In Rustler, they’re similarly delimited with an enum
here:
pub enum SchedulerFlags {
Normal = 0,
DirtyCpu = 1,
DirtyIo = 2,
}
As you can see, the names are different, but the idea is the same. A “clean” NIF is a Normal
NIF, and the dirty scheduler types are DirtyCpu
and DirtyIo
. To use the dirty schedulers, bring the SchedulerFlags
module with use rustler::schedule::SchedulerFlags
. You can see this in lib.rs
in the Nifty repo.
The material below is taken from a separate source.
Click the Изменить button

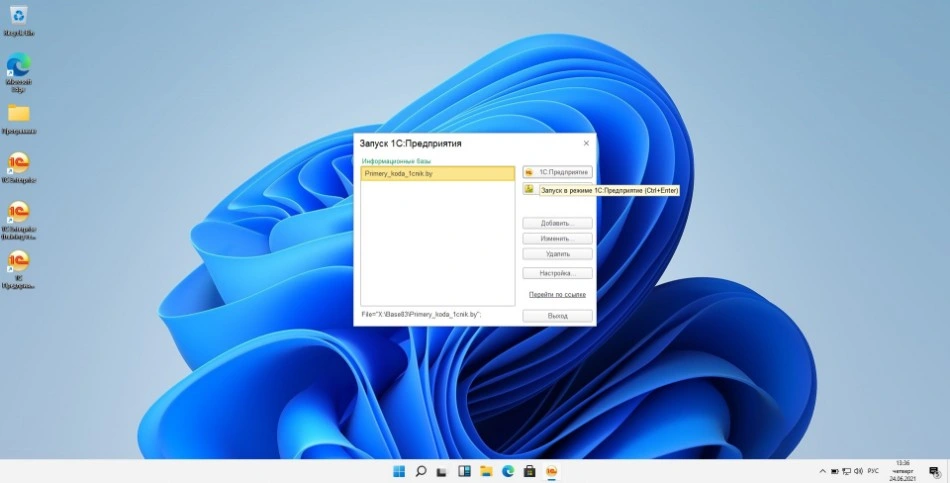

In dirty_test.rs, there are two somewhat contrived tests that illustrate both types of dirty schedulers.
pub fn dirty_cpu<'a>(env: Env<'a>, _: &[Term<'a>]) -> NifResult<Term<'a>> {
let duration = time::Duration::from_millis(100);
::std::thread::sleep(duration);
Ok(atoms::ok().encode(env))
}
pub fn dirty_io<'a>(env: Env<'a>, _: &[Term<'a>]) -> NifResult<Term<'a>> {
let duration = time::Duration::from_millis(100);
::std::thread::sleep(duration);
Ok(atoms::ok().encode(env))
}
Both of these tests do the same thing - they sleep for 100 milliseconds and return an :ok
atom. 100 milliseconds is 100 times the 1-millisecond Erlang scheduler preemptive threshold.
I’ve yet to come up with a good Dirty IO example, but the Dirty CPU example listed above works well enough to get the dirty schedulers to do some work.
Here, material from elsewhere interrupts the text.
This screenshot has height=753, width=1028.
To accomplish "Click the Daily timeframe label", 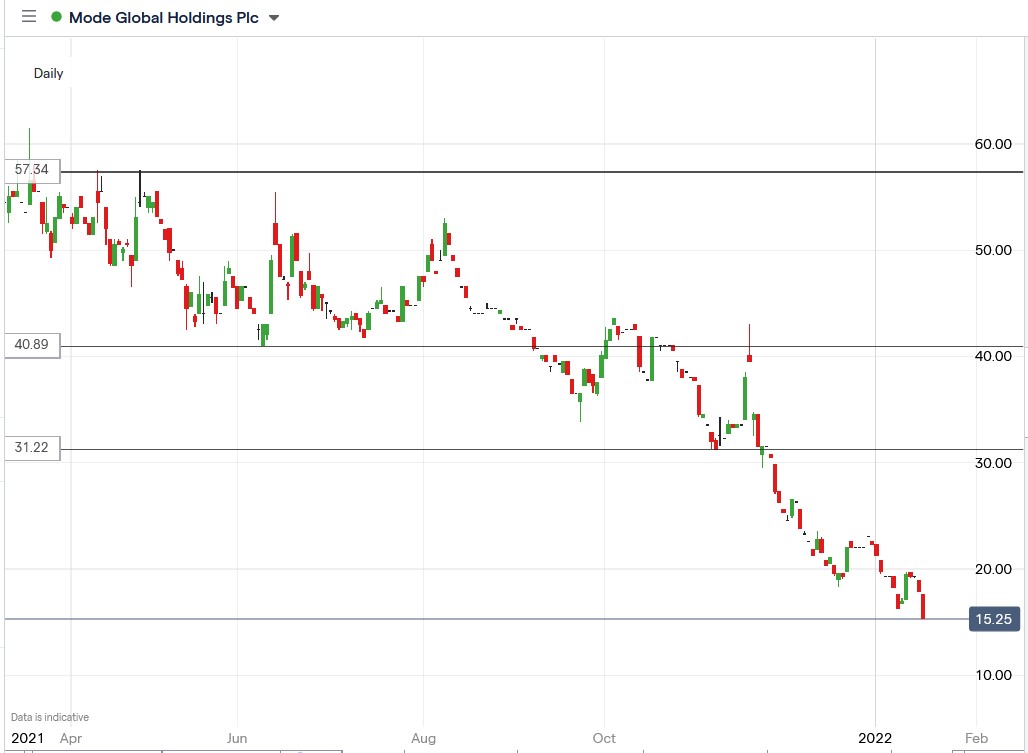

There’s one thing more to do. Add the function - which we’re calling timed_cpu
to the rustler_export_nifs!
macro like so:
rustler_export_nifs! {
"Elixir.Nifty",
[("add", 2, add),
("sub", 2, sub),
("timed_cpu", 0, timed_cpu, SchedulerFlags::DirtyCpu)],
None
}
The striking distinction is that you need to specify SchedulerFlags::DirtyCpu
. For completeness, here’s the function:
fn timed_cpu<'a>(env: Env<'a>, _: &[Term<'a>]) -> NifResult<Term<'a>> {
let duration = time::Duration::from_millis(1_000);
::std::thread::sleep(duration);
Ok(atoms::ok().encode(env))
}
It does the exact same thing as the Rustler test except that it sleeps for an entire second - an inordinate amount of time for a scheduler. Now, in nifty.ex
, add the following functions:
def timed_cpu(), do: :erlang.nif_error(:nif_not_loaded)
def spawn_dirty_cpu_and_receive(num_to_spawn \\ 1) do
range = 1..num_to_spawn
process = self()
Enum.map(range, fn (_elem) ->
spawn_link fn ->
(send process, {self(), timed_cpu()})
end
end)
|> Enum.map(fn (pid) ->
receive do { ^pid, result } -> result end
end)
end
timed_cpu/0
functions in the same way as add/2
and sub/2
. These functions are passed to the Rust crate and if for whatever reason they’re not found a :nif_not_loaded
Erlang error is returned. The spawn_dirty_io_and_receive/1
function spawns some number of processes, calls timed_cpu/0
and waits to receive the message as denoted by the pinned pid.
The sole purpose of this function is to get the dotted lines representing the schedulers on the observer to move. Start the library with iex -S mix
and from the prompt run iex(2)> Nifty.spawn_dirty_io(5)
. This spawns five processes which should take a total of five seconds to return with a list of :ok
atoms.
iex(3)> Nifty.spawn_dirty_io_and_receive(5)
[:ok, :ok, :ok, :ok, :ok]
Load up the observer and let’s see if we can get the dirty schedulers to activate.
Hey, look at that. It worked. And it used two of the four schedulers.
What’s interesting is that if you go back to lib.rs
and change SchedulerFlags::DirtyCpu
to SchedulerFlags::DirtyIo
and run spawn_dirty_cpu_and_receive/1
again with the observer running, you’ll see that none of the dirty schedulers are activated.
That makes sense and I’ll figure out a way to simulate dirty IO in a future post.